Tonight, I open the bedroom door and step out onto the landing with my eyes still closed, and my arms stretched out in front of me. I’m using them to locate the banister rail that runs along the landing, in case I miss where landing ends and stairs begin.
“Arrrrgh!”
Now I’m screaming, because my hands have just touched something warm, squishy and unexpected.
“Ow,” says a voice I’ve never heard before.
Oh, my God, it’s a burglar, and I’ve just poked one of his manboobs.
I open my eyes, blink several times to make sure I’m seeing what I think I’m seeing, and then I close them again, out of a misplaced sense of modesty. There’s a naked girl on the landing, right in front of me. For a few seconds, I try to dodge round her without looking at her, but that just leads to more accidental physical contact, so eventually I have to half-open one eye so I can work out how to negotiate my way to the bathroom without any more squishy surprises. I’m desperate for a wee by now.

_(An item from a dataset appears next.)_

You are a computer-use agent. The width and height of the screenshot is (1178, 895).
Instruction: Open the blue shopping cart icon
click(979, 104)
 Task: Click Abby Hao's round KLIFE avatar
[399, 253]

“Um, hello,” says the girl, while I stare fixedly over her left shoulder, or as fixedly as you can stare while also hopping up and down.

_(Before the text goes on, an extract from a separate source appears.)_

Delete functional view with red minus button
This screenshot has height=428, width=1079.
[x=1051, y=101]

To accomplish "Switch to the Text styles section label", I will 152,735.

For one crazy moment, it looks as if she’s going to offer to shake my hand, until she realises that would involve exposure of even greater indecency.
“Who are you?” I say, as we sidle past each other, our eyes downcast.
“Ruby,” she says, as she reaches Joel’s bedroom door, turns the handle and enters the room.
“Nice to meet you,” she adds, before she shuts the door behind her.
I’m not sure I can say the same.
* * *
It’s not just Joel and the naked girl. Everyone is having more sex than me, or talking about it anyway.
I wake up early, despite the hangover, and decide I’ll go to see Pearl, rather than hanging around at home. It’s Sunday, and I’ve no desire to spend the whole morning waiting to encounter Ruby again, whenever she and Joel finally get out of bed.
“Well, you can’t deny your son a sex life, Hannah, just because you don’t have one any more,” says Pearl, as I unpack the blueberry muffins I picked up on my way to her flat.
“I bloody can,” I say, “while he’s living under my roof, and especially when he prevented me and Dan from having one most of the time. We never knew when he was going to come barging in, looking for a missing sock.”
Pearl’s fiddling about with a fancy new coffee machine I’ve never seen before, so I’m not convinced she’s giving the subject of Joel’s inappropriate sex life due consideration.
“He obviously doesn’t realise it’s just as eurgh-inducing for parents to think of their kids’ sex lives as it is the other way round,” I continue. “And my heart’s not up to coping with the stress of meeting naked strangers in the middle of the night.”
Pearl raises her eyebrows, froths some milk, then pours it onto the coffee that she’s already shared between two mugs. Then she starts farting about trying to create fancy patterns in the froth, until I lose my patience and grab my mug. I need caffeine, and I need it now.
“There’s nothing wrong with your heart, my girl,” she says. “Apart from being a bit broken, that is, and that will pass with time. Do you like the coffee maker Dan bought me, by the way?”
Dan’s been to see Pearl? My Aunt Pearl? That’s almost as rich as this fancy coffee.
“Why did he do that?” I ask, putting my mug down and pulling a face. “You’re my aunt, not his, and it’s not your birthday or anything. He shouldn’t be coming to see you now we’ve split up, anyway. What did you two talk about?”
“I’ve been Dan’s aunt-in-law for twenty-seven years,” says Pearl, “and I am fond of him, and he of me. That’s why he bought me a house-warming present, but as for your other question –”
She stops talking and taps her nose. One of her more infuriating habits, I’ve always thought.